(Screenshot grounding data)

========================================

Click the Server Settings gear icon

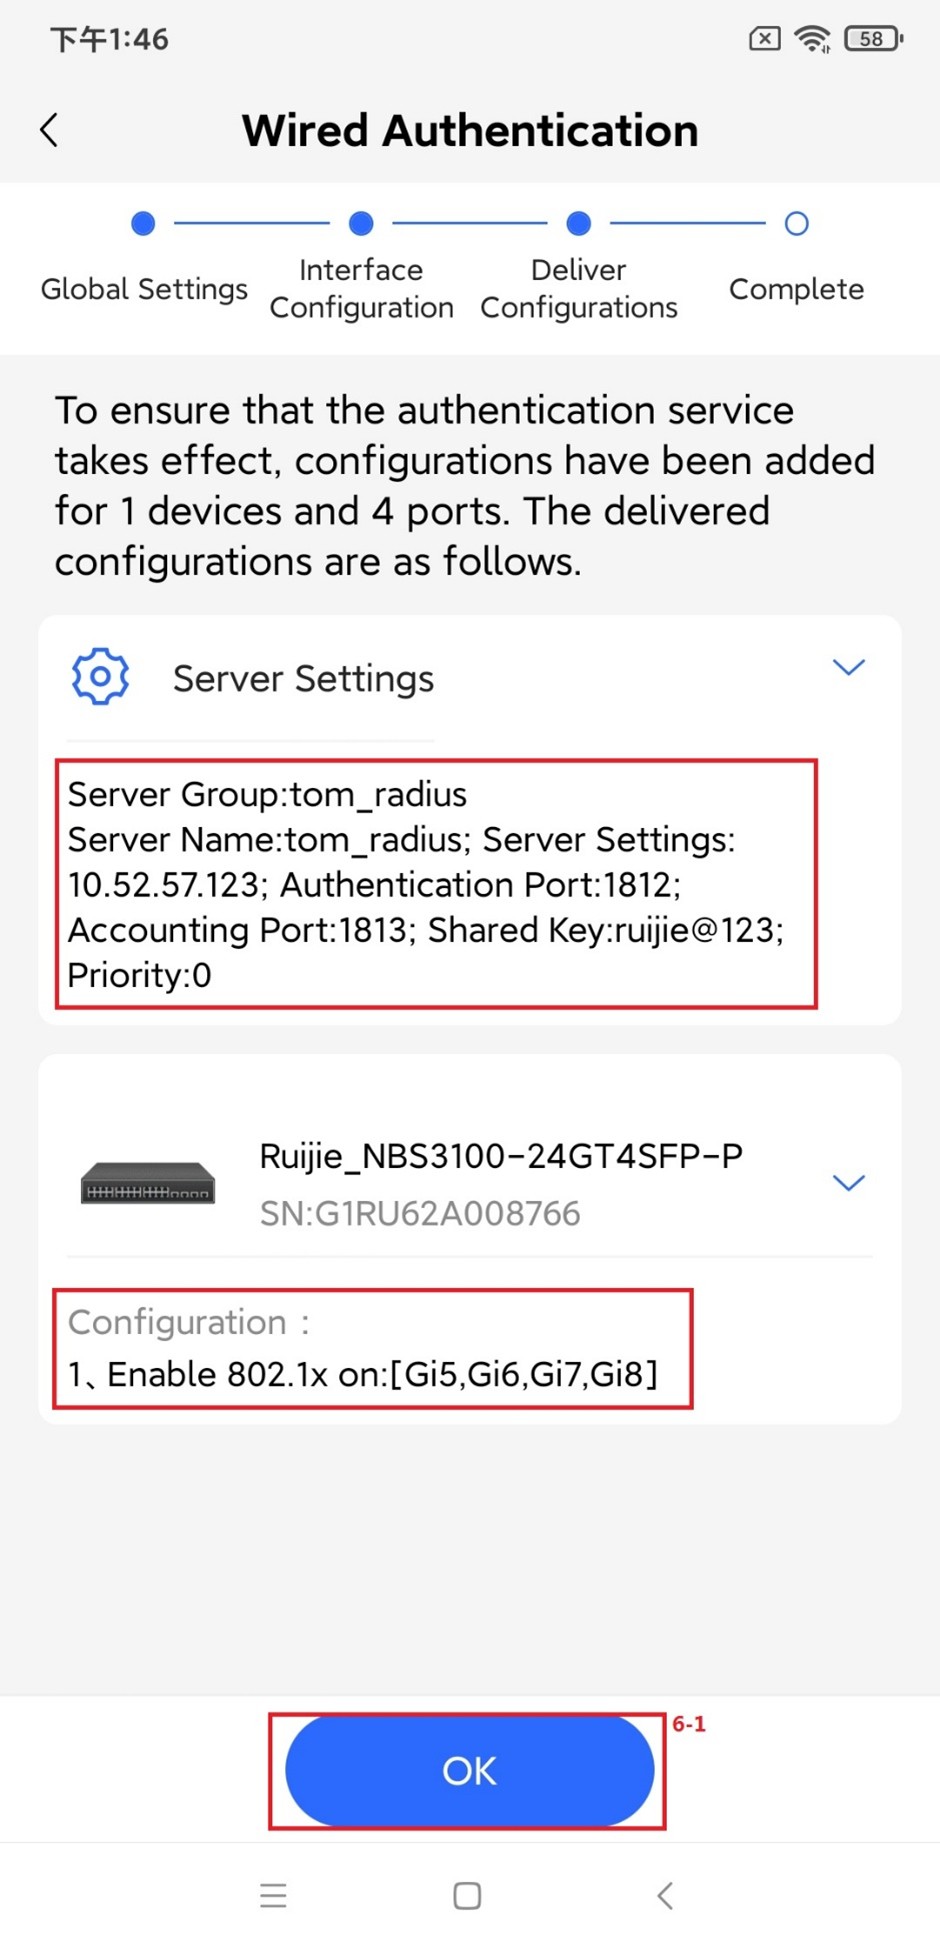pos(100,677)

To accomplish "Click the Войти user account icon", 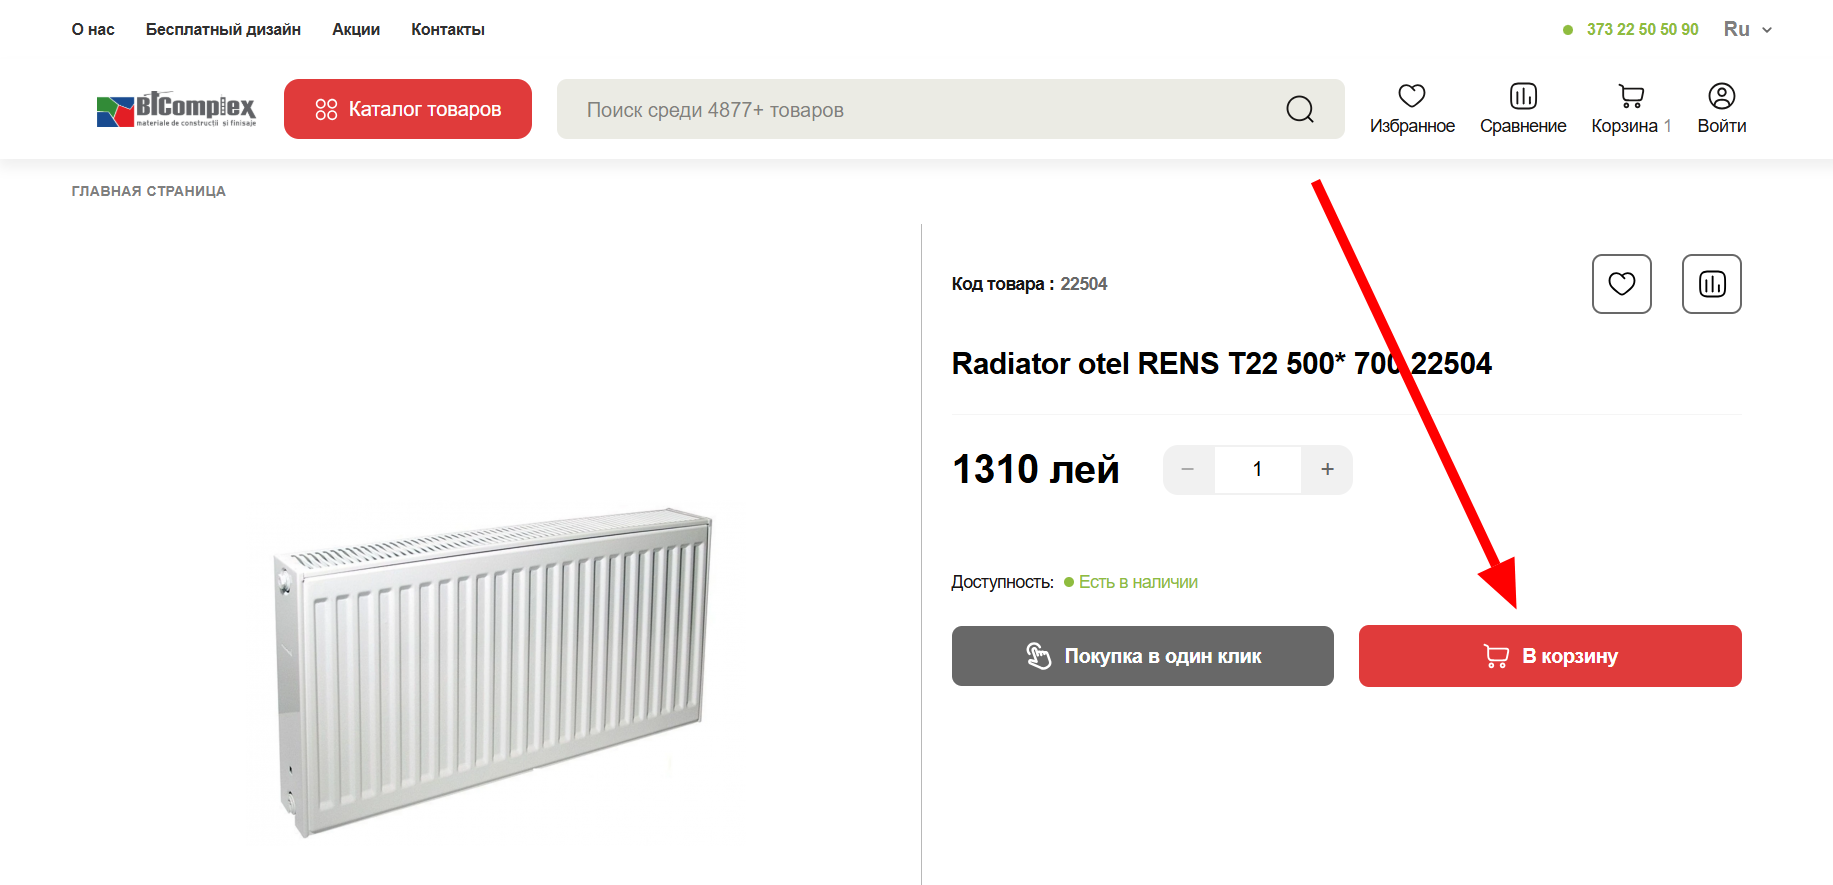I will coord(1721,96).
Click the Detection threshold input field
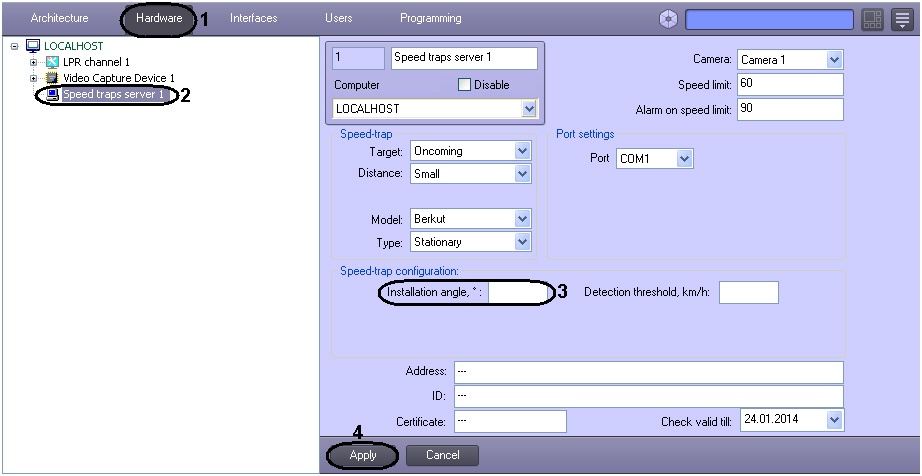Image resolution: width=922 pixels, height=476 pixels. [x=747, y=293]
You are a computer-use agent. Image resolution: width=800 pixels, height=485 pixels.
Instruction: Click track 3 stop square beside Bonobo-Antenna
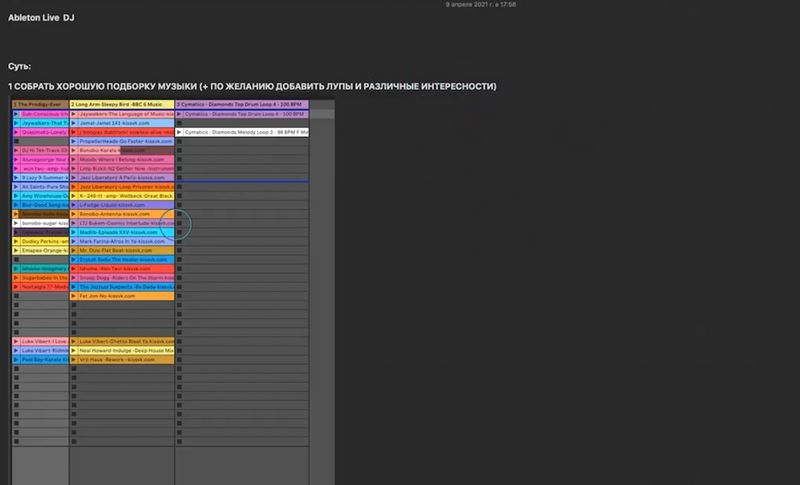(179, 214)
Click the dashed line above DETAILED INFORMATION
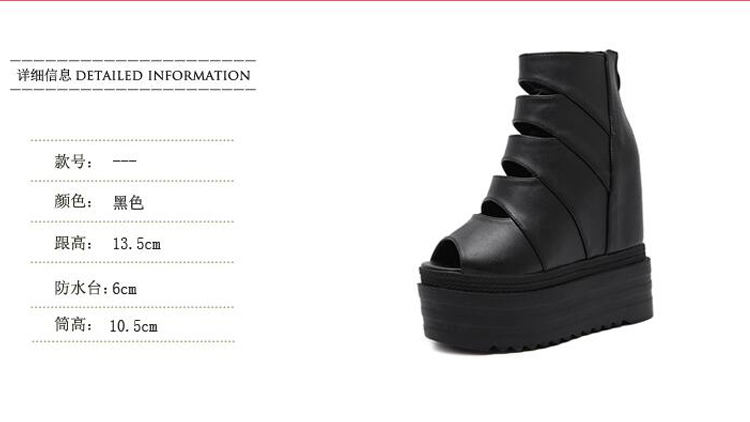Screen dimensions: 750x422 tap(133, 61)
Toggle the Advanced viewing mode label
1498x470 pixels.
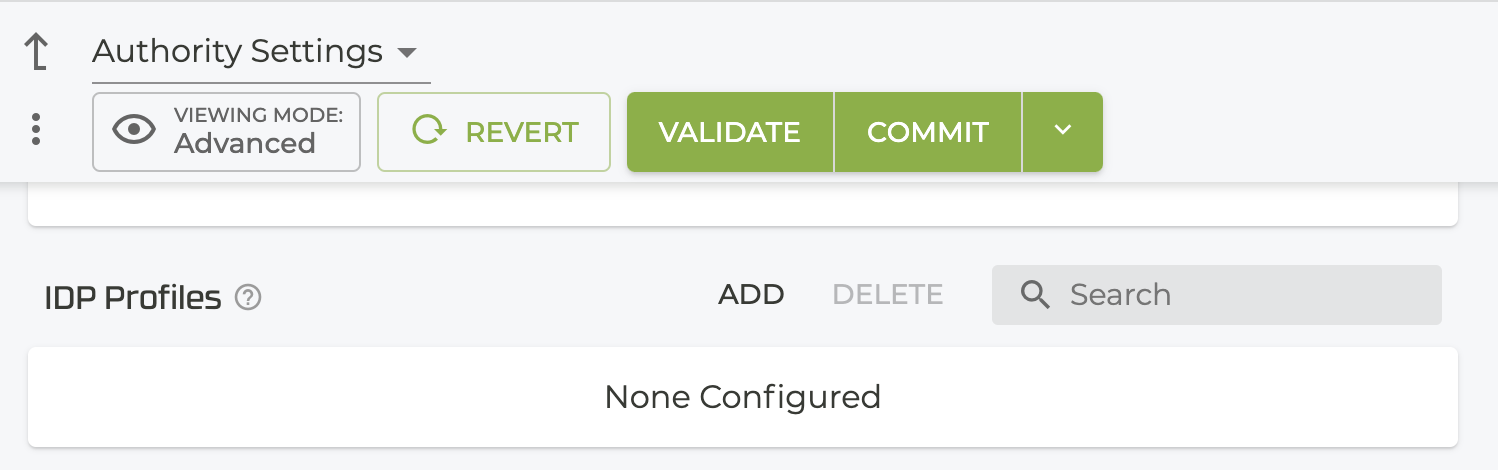(x=245, y=144)
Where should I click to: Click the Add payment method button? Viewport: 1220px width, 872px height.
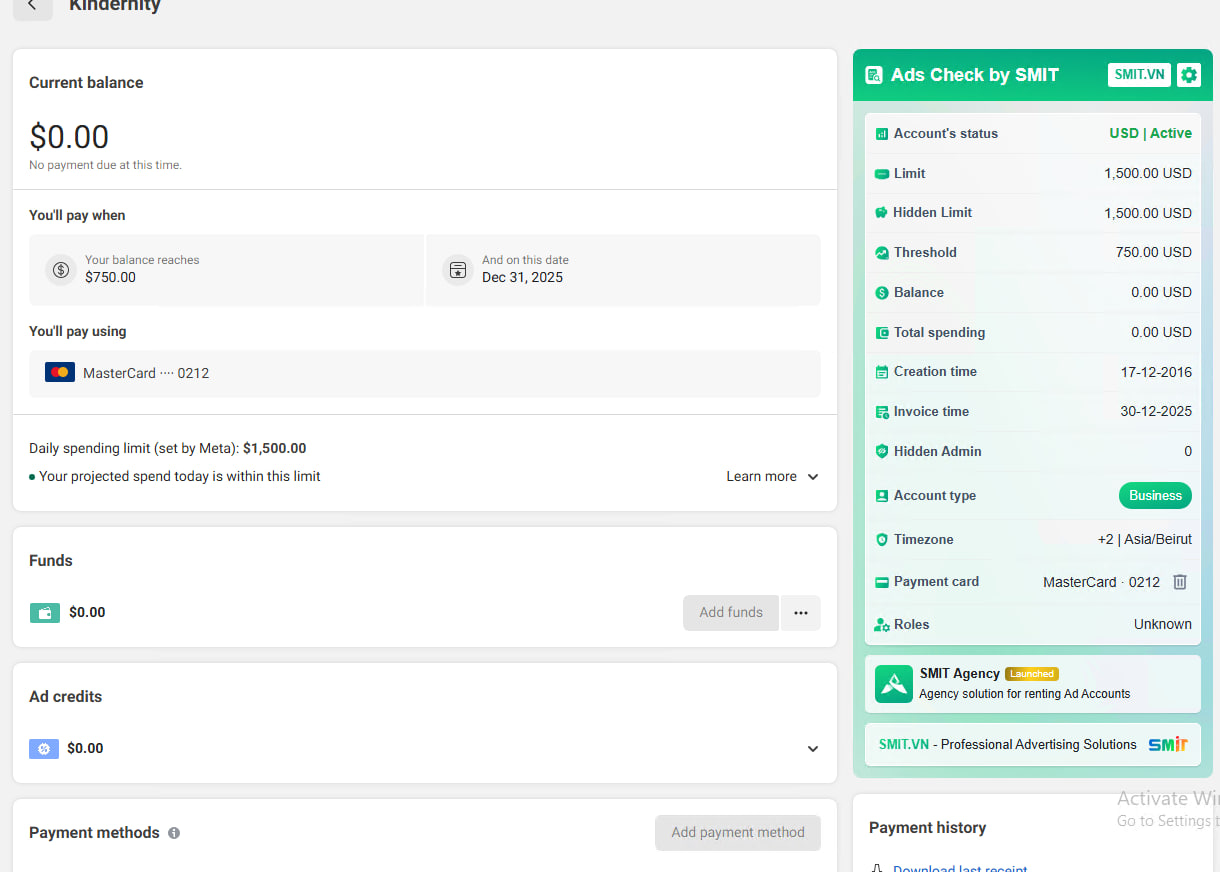pos(737,833)
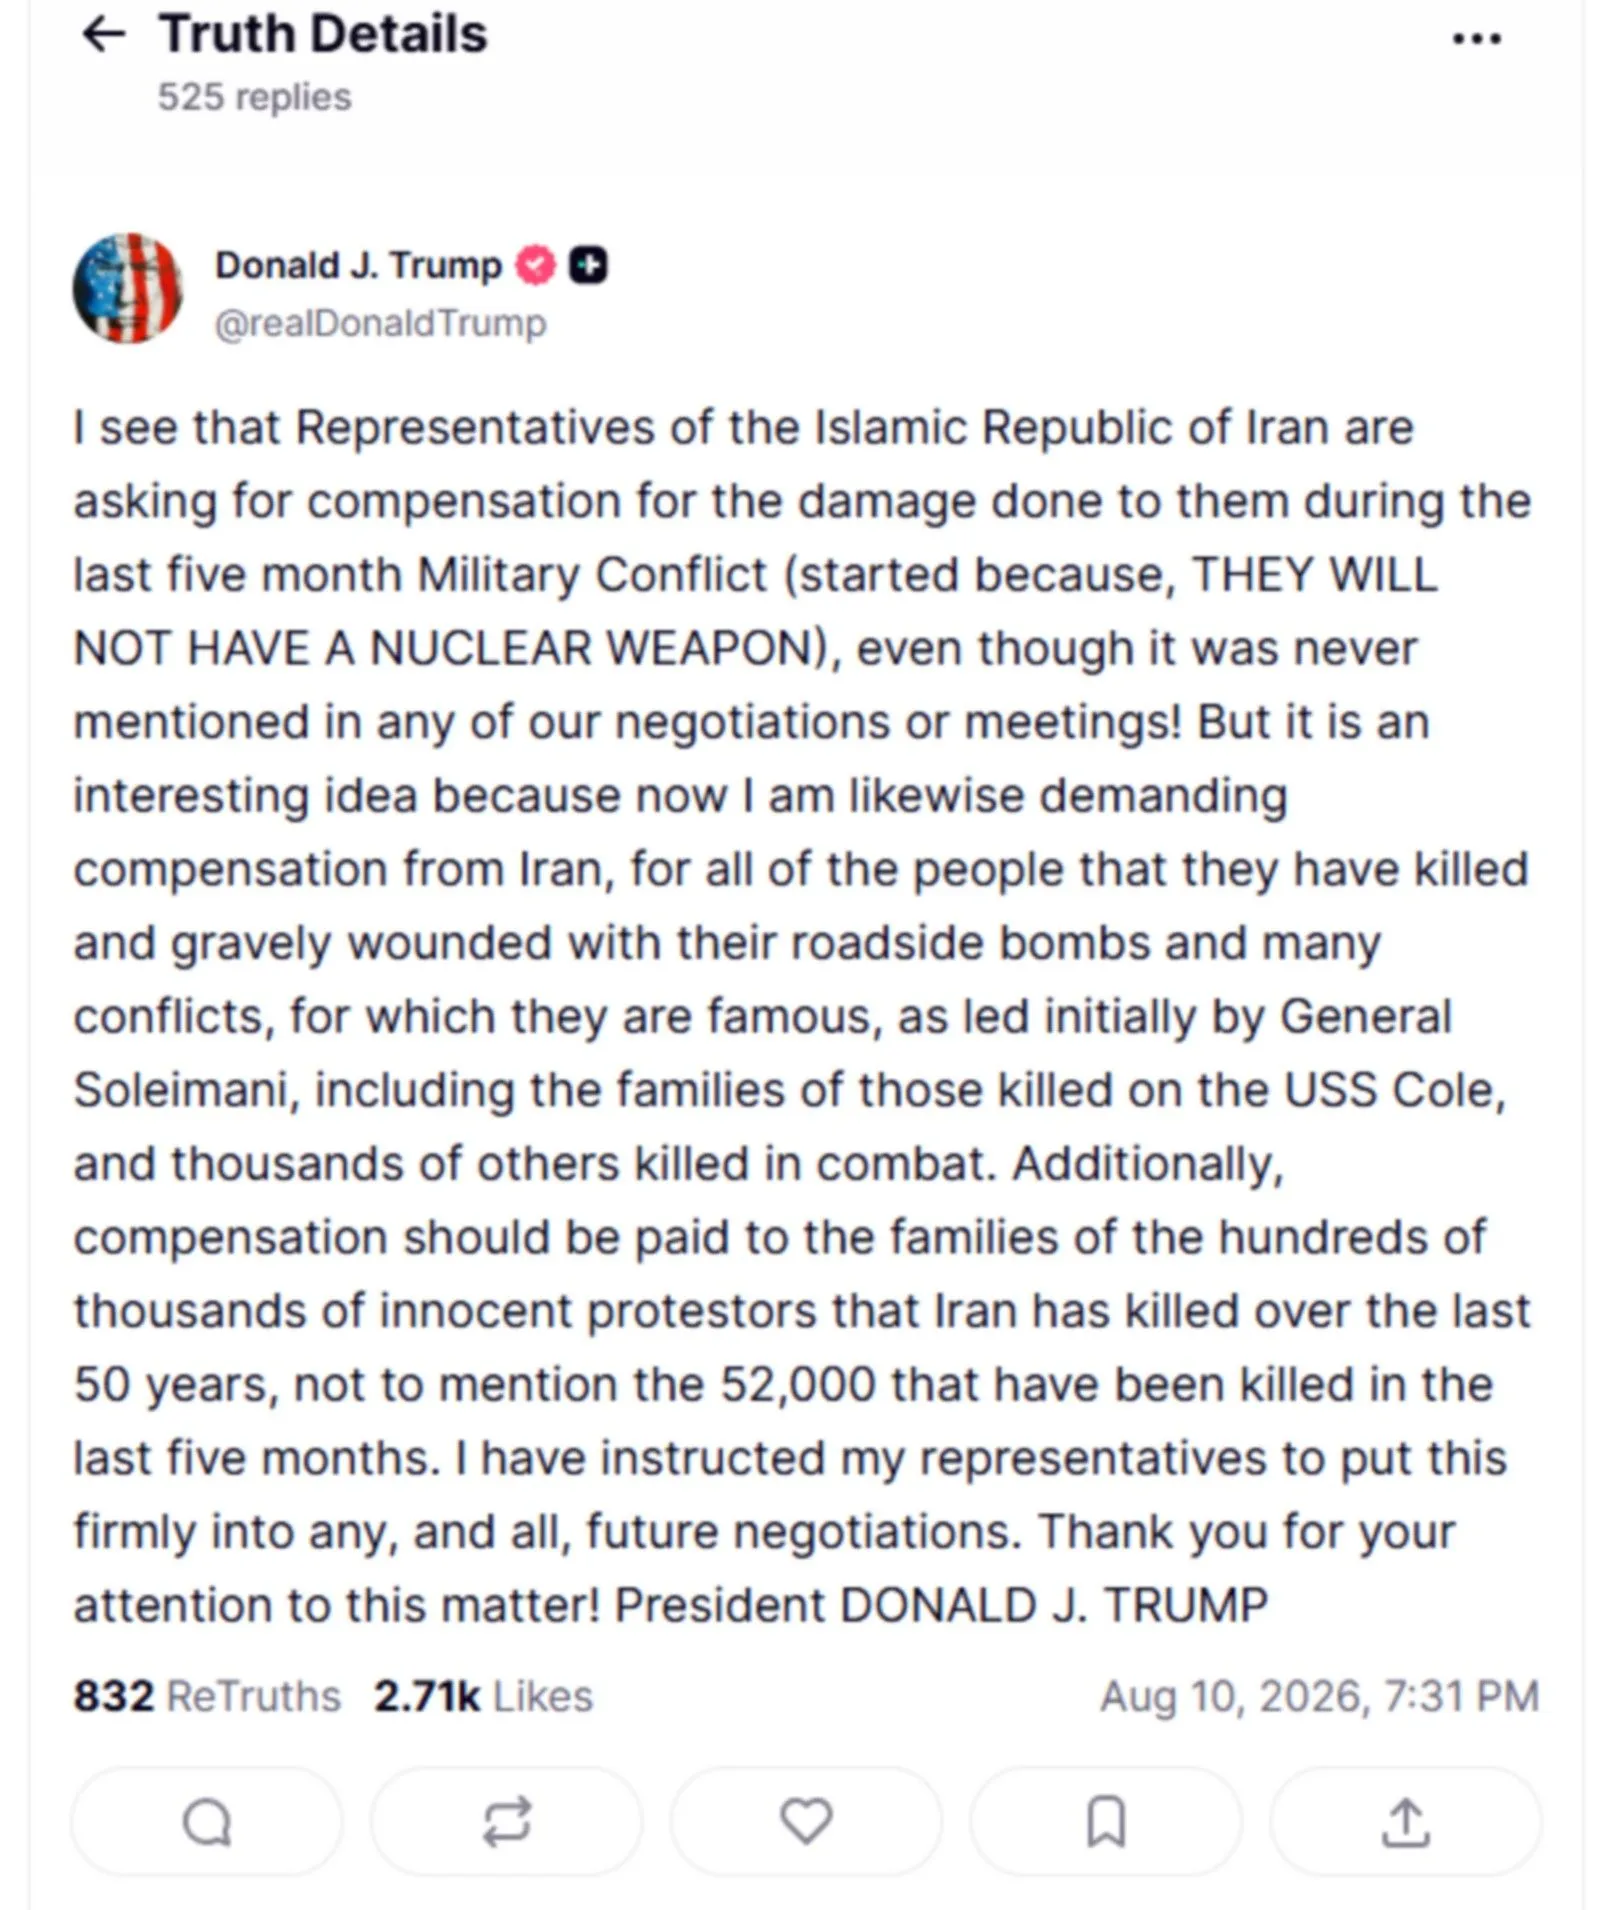Image resolution: width=1600 pixels, height=1910 pixels.
Task: Click the @realDonaldTrump handle
Action: tap(381, 323)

========================================

Your assignment: Exactly restate the lines from the one holding "Click the dashed" to the final line of the records above, including both and excluding pictures.

Response:
Click the dashed line above DETAILED INFORMATION
Screen dimensions: 750x422 tap(133, 61)
Toggle the Advanced viewing mode label
1498x470 pixels.
(x=245, y=144)
Where should I click to: Click the Add payment method button? Viewport: 1220px width, 872px height.
pos(737,833)
Image resolution: width=1600 pixels, height=1910 pixels.
Task: Click the @realDonaldTrump handle
Action: tap(381, 323)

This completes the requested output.